Repeat the records between the line containing "This screenshot has width=478, height=299." and the line containing "Looking at the screenshot, I should 213,359.", inclusive.

= = =

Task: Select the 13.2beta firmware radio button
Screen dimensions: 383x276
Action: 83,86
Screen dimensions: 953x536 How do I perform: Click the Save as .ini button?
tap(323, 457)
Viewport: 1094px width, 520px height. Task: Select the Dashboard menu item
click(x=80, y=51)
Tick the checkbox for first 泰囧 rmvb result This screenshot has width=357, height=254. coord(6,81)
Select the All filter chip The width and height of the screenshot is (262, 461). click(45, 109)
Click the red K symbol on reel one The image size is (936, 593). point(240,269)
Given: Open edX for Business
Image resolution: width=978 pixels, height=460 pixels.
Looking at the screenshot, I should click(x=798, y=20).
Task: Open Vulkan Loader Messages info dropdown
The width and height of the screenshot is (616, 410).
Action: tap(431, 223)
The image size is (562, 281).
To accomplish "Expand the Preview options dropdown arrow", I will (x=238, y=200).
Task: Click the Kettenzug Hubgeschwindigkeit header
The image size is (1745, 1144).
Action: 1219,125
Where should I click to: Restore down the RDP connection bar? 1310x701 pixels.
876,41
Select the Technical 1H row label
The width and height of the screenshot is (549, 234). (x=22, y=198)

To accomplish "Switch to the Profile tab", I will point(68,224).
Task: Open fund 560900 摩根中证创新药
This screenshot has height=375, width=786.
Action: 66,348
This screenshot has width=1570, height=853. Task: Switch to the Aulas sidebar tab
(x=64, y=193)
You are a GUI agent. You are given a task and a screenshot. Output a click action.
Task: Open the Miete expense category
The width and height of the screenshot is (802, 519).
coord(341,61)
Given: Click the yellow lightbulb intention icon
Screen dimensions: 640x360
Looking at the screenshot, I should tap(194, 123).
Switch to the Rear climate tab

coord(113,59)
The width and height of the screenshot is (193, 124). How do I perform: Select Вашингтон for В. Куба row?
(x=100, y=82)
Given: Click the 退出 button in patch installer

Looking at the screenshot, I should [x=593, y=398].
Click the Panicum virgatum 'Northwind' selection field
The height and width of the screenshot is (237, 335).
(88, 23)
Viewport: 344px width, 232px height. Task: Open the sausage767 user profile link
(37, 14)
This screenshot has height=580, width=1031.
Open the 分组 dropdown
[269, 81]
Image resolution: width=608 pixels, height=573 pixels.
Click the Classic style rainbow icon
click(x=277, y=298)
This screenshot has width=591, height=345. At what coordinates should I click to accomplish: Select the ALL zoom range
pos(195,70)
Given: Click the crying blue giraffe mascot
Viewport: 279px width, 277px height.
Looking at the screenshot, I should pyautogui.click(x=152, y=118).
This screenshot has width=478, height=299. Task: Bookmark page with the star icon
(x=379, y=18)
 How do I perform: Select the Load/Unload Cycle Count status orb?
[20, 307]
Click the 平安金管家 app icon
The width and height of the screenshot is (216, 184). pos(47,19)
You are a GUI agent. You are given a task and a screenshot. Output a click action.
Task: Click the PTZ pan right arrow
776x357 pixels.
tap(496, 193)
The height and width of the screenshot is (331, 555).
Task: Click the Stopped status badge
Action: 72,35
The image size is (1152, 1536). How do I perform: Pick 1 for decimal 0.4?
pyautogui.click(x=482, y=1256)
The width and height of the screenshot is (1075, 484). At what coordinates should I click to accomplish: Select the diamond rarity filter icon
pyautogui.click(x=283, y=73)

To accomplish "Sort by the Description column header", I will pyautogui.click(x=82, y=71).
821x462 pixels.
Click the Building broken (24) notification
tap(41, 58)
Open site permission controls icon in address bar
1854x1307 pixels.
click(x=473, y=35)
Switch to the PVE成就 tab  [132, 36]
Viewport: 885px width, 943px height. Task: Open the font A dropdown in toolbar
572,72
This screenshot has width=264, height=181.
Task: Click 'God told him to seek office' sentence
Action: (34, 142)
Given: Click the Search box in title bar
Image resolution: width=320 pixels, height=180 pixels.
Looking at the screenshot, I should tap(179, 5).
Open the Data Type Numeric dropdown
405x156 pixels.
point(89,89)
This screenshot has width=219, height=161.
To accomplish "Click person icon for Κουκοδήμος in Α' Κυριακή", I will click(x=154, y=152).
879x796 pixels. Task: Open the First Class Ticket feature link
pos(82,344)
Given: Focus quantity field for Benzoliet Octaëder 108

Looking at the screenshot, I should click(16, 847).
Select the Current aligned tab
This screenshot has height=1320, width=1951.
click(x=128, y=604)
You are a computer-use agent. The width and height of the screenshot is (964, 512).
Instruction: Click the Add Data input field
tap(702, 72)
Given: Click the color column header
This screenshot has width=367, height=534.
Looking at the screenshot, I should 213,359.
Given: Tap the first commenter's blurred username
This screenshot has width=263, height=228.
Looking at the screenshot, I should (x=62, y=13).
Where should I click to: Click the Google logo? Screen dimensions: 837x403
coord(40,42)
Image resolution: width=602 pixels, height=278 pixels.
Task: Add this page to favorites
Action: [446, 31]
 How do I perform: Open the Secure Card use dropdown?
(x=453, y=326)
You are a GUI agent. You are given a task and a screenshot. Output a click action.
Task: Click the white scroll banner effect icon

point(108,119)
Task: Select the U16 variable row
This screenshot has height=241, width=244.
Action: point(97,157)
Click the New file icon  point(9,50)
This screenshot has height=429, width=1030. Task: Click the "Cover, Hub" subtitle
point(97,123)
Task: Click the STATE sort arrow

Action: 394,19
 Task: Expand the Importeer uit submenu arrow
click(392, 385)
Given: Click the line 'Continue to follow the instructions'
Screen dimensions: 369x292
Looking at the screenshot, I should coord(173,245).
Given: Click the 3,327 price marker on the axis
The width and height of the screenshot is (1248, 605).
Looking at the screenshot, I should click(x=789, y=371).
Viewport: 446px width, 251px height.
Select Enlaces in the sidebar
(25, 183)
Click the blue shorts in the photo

= = =

The completed task -
This screenshot has width=478, height=299. Task: Bookmark page with the star icon
(x=379, y=18)
 How do I perform: Select the Load/Unload Cycle Count status orb?
[20, 307]
Click the 平安金管家 app icon
The width and height of the screenshot is (216, 184). pos(47,19)
You are a GUI agent. You are given a task and a screenshot. Output a click action.
Task: Click the PTZ pan right arrow
776x357 pixels.
tap(496, 193)
The height and width of the screenshot is (331, 555).
Task: Click the Stopped status badge
Action: 72,35
The image size is (1152, 1536). How do I perform: Pick 1 for decimal 0.4?
pyautogui.click(x=482, y=1256)
The width and height of the screenshot is (1075, 484). At what coordinates should I click to accomplish: Select the diamond rarity filter icon
pyautogui.click(x=283, y=73)

To accomplish "Sort by the Description column header", I will pyautogui.click(x=82, y=71).
821x462 pixels.
Click the Building broken (24) notification
tap(41, 58)
Open site permission controls icon in address bar
1854x1307 pixels.
click(x=473, y=35)
Switch to the PVE成就 tab  [132, 36]
Viewport: 885px width, 943px height. Task: Open the font A dropdown in toolbar
572,72
This screenshot has width=264, height=181.
Task: Click 'God told him to seek office' sentence
Action: (34, 142)
Given: Click the Search box in title bar
Image resolution: width=320 pixels, height=180 pixels.
Looking at the screenshot, I should tap(179, 5).
Open the Data Type Numeric dropdown
405x156 pixels.
point(89,89)
This screenshot has width=219, height=161.
To accomplish "Click person icon for Κουκοδήμος in Α' Κυριακή", I will click(x=154, y=152).
879x796 pixels. Task: Open the First Class Ticket feature link
pos(82,344)
Given: Focus quantity field for Benzoliet Octaëder 108

Looking at the screenshot, I should click(16, 847).
Select the Current aligned tab
This screenshot has height=1320, width=1951.
click(x=128, y=604)
You are a computer-use agent. The width and height of the screenshot is (964, 512).
Instruction: Click the Add Data input field
tap(702, 72)
Given: Click the color column header
This screenshot has width=367, height=534.
Looking at the screenshot, I should 213,359.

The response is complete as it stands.